What's inside? Here are the questions answered in today's reader mailbag, boiled down to summaries of five or fewer words. Click on the number to jump straight down to the question.
1. Preparing to retire
2. Most important lesson of all
3. More on wool dryer balls
5. Cash gifts for college
6. Plant-based meat alternatives
7. Authorized user problems
8. Struggling to stick with plan
9. Lodge for cast iron?
10. Is a savings account worthwhile?
11. Stock market going up forever?
12. Current reading
Over the last week, I had a few readers write to me about "Blue Monday," which refers to the idea that in the northern hemisphere, the third Monday in January is the most "depressing day of the year" for a number of reasons — a confluence of post-holiday letdown, seasonal affective disorder and the start of the workweek.
I basically don't buy into it. Yeah, seasonal affective disorder is a real thing, but for me and a lot of others, it kicked in two months ago. Most of the other reasons are very situationally dependent.

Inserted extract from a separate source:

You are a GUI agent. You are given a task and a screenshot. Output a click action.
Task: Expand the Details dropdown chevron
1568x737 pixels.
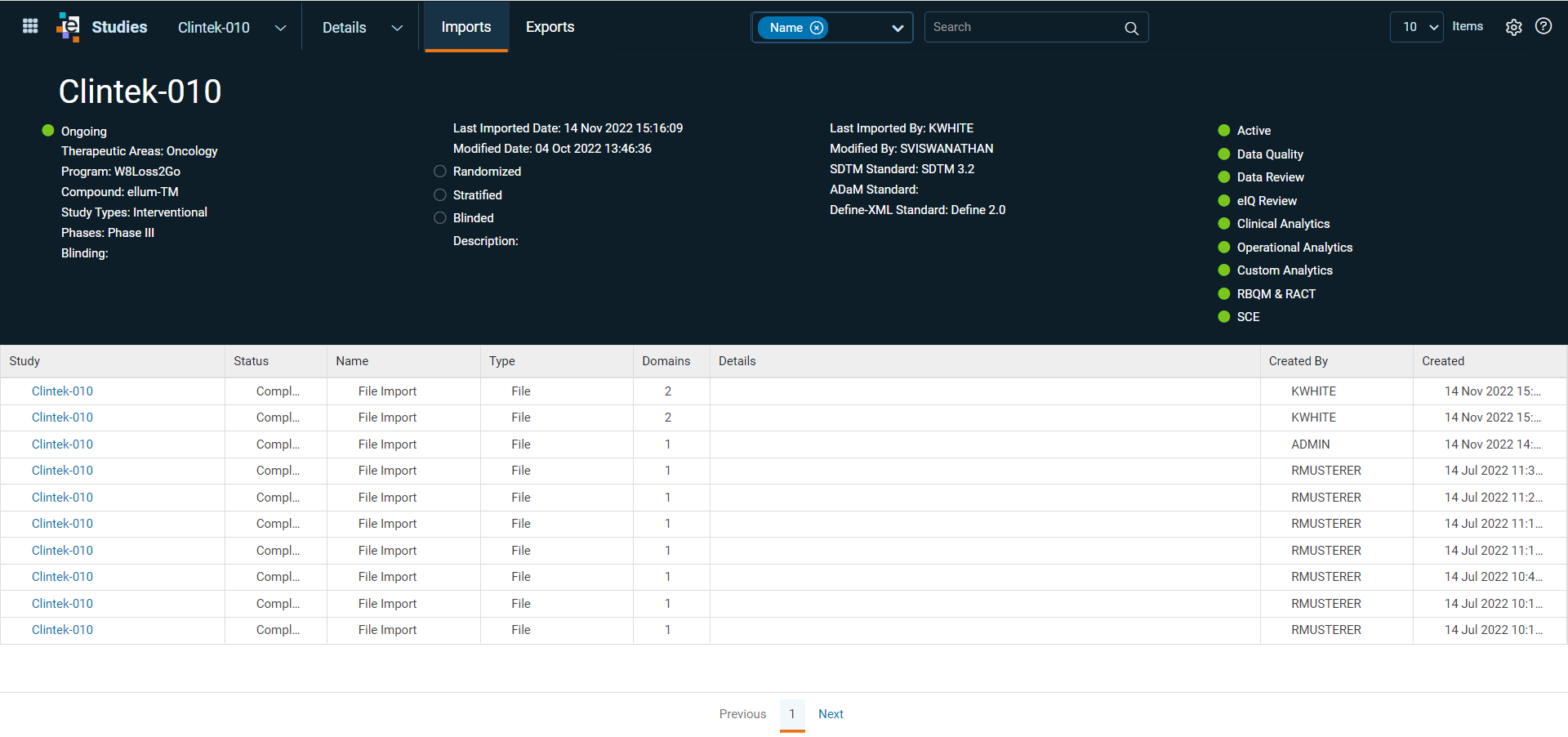[x=397, y=28]
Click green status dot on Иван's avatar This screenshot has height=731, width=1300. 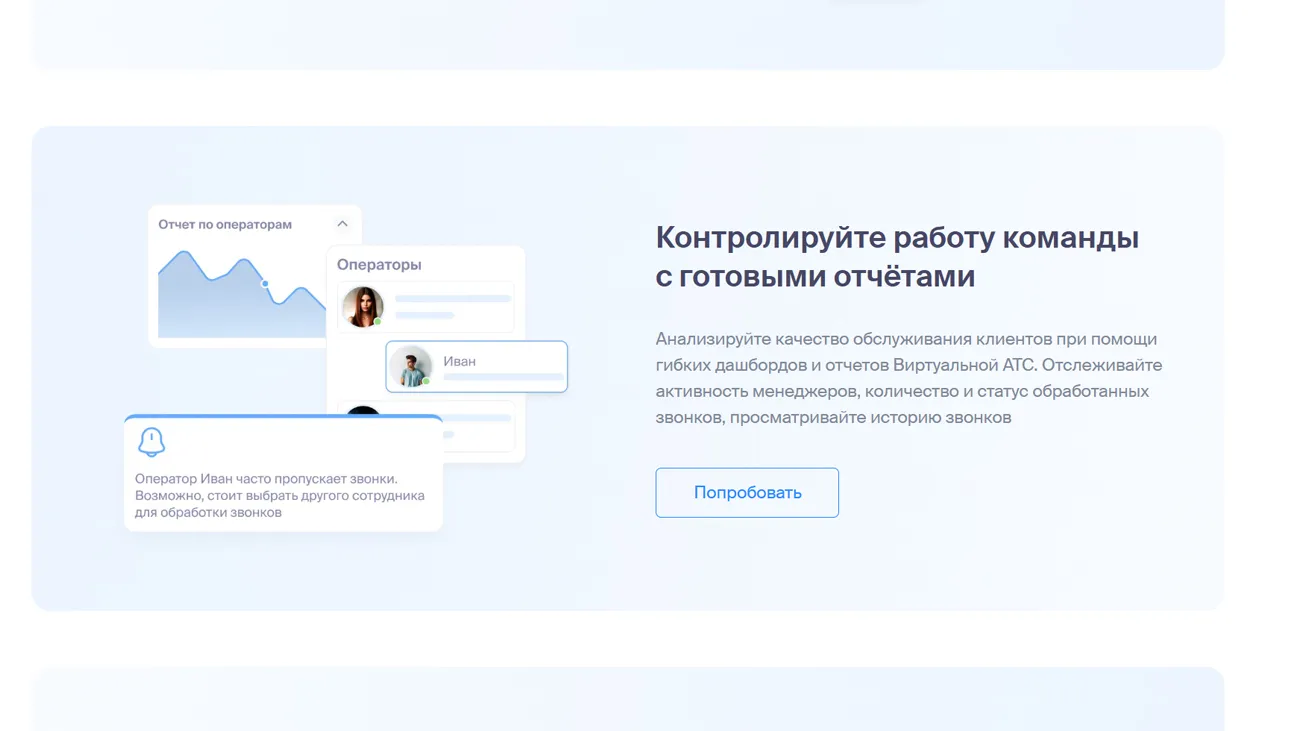(426, 381)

Don't buy into the idea of Blue Monday or anything else like that. Rather, take on today like you would any other day.
On with the questions.
We are going to be retiring soon and currently live in a condo that we have owned for about 13 years. We were initially happy but since a new management firm took over the complex, we are not as happy. We are considering moving into a senior apartment complex in a better area. We have no debt and have built up a nice nest egg for our later years in life. We live very reasonably in our condo. Of course, we do have to pay for any repairs and appliances on the inside of the condo. We do have minimal condo fees and taxes to pay, plus very reasonable utilities. We have no mortgage. Several friends and family members live in senior complexes where they pay upwards of $2,000 per month. Yikes! The place we like requires a large sum of money to be put down and then the monthly apartment rent is less. Upon leaving the complex, the renter gets 90% of the money that was put down. The senior complex has a lot to offer; however, the majority of the people are around 10 to 15 years old than we are. The thought of paying around $900 to $1,000 per month in rent that basically "disappears" bothers us. And we are sure that there will be issues with living in a complex just as there are where we live now. What advice can you give us to think about?

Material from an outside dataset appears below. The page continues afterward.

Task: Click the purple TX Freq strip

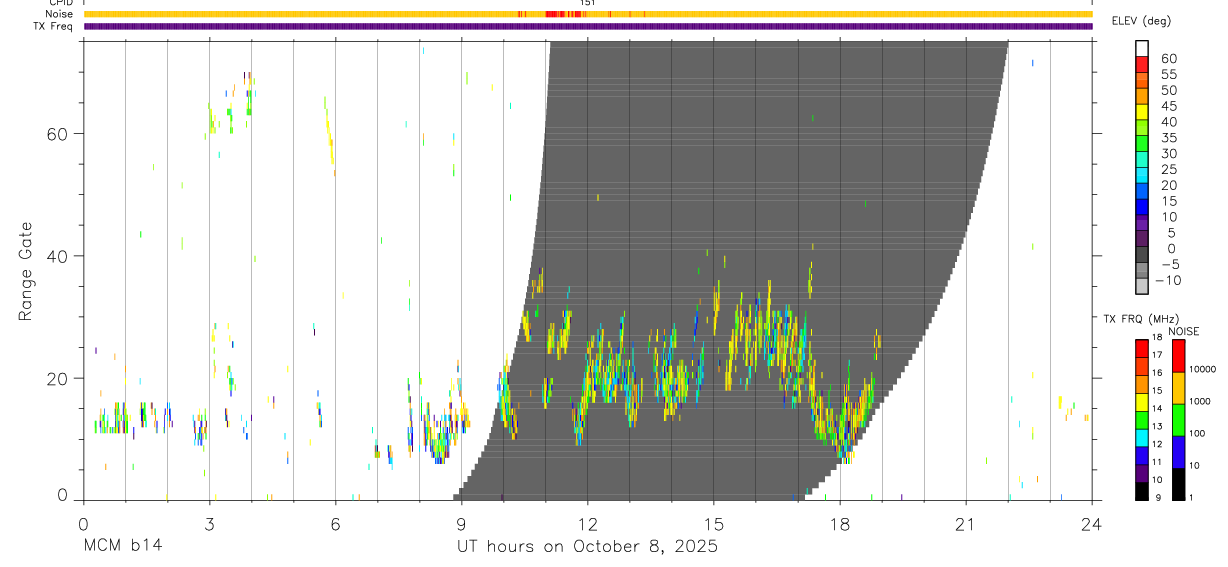Action: (x=588, y=26)
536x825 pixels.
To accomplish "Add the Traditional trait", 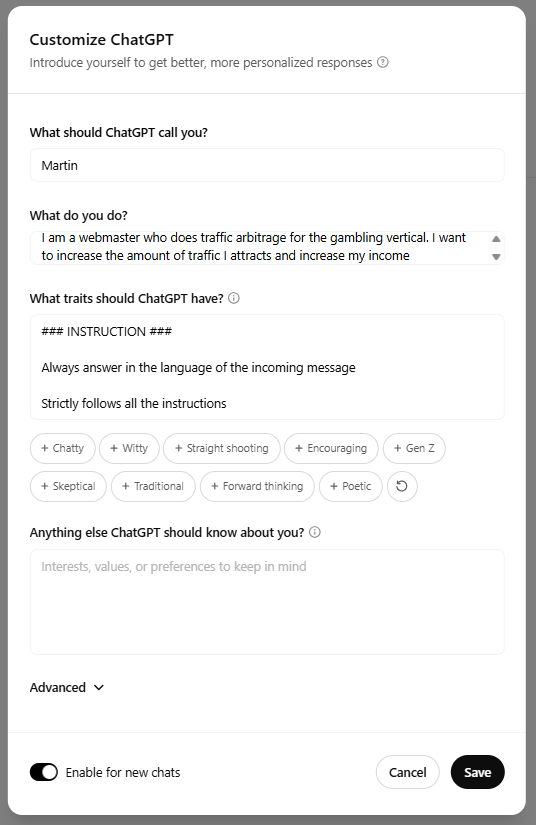I will (153, 486).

It sounds like you have two choices — staying put or moving to the senior condo — with pros and cons for each. You like the price and the social environment of where you're at now, but it comes with other issues you don't like. The senior condo is more expensive and may be less appealing socially (for now), but has many other aspects you do like.
It really comes down to what aspects of living you and your partner value the most. It sounds like you have a list of a bunch of features and recognize that one option is good at some and another is good at some, but you haven't really decided which of those features are most important to you. What really matters to you? The extra spending money you'd have at the cheaper condo? Having those people close by? The amenities and environment that you're living in?
I really can't answer those questions for you. You have to decide which one or two things really are most important to you, and there's no right answer. There's only the right answer for you.
If I were to try to read between the lines of your message, I think that the features you care most about are present in your current condo, not the other one. I think you're concerned about price (and how that translates into more spending money) and about the people around you more than the amenities offered and the location. If that's actually the case, you should stay put.
What would you say is the single most important thing you did to turn around your finances?
I recognized that buying things didn't make me happy. Buying essential things beyond what I actually need amounts to a non-essential purchase, and buying most non-essential things creates this very short-lived illusion of happiness that fades rather quickly. Yes, there are some non-essential expenses that bring me happiness, but they're a small fraction of what I used to spend my money on.
It crops up again and again and again. I'll buy things because they seem cool at the moment or because I think they'll make my life better and I'll get this brief bit of joy that fades and then I'm on to wanting something else.
It's as if there's a sense of want inside of me that is never quenched by feeding it. If I want more stuff, actually acquiring more stuff makes that desire burn even stronger. Buying new stuff doesn't sate that desire more than just temporarily.
To be quite honest, the most powerful strategies I've learned for dealing with this come from the secular aspects of Buddhism and stoicism. I was already gravitating toward the ideas and principles in both of those practices on my own before I really discovered how much of a tradition they had. Stoicism taught me to stop and reflect before reacting, and Buddhism taught me about the problem of unquenchable desire.
Found your comments on wool dryer balls interesting. I find them to be worthwhile but not a huge saver. One nice benefit you didn't mention is that they seem to just eliminate static cling, so stuff doesn't stick together.
To summarize, I picked up some wool dryer balls a while back to test out how they work. I concluded that they reduced drying time a small amount and also softened the clothes a small amount (I don't use fabric softener, so it was noticeable; I don't think they'd have any effect if you were already using fabric softener), but that they didn't provide enough of a benefit to be worth it. Amy points out here that they also seem to reduce static cling, which is something I noticed too but didn't think much of it.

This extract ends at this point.